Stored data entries
'''
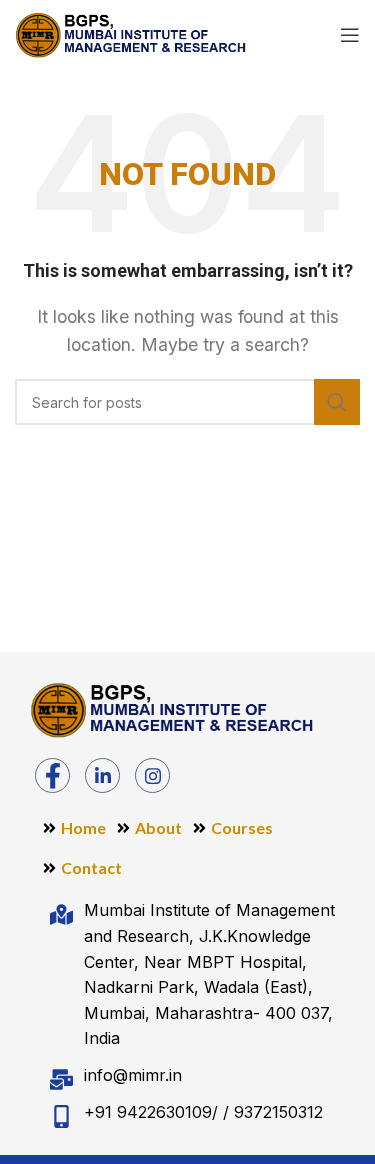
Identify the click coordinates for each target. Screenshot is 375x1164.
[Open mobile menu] (350, 35)
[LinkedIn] (102, 775)
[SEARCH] (337, 402)
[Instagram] (152, 775)
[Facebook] (52, 775)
'''
What the exercise asks
Transcribe the records above exactly, omitting every picture they contain.

Answer area
Identify the click coordinates for each target. Screenshot is 375x1164.
[Open mobile menu] (350, 35)
[LinkedIn] (102, 775)
[SEARCH] (337, 402)
[Instagram] (152, 775)
[Facebook] (52, 775)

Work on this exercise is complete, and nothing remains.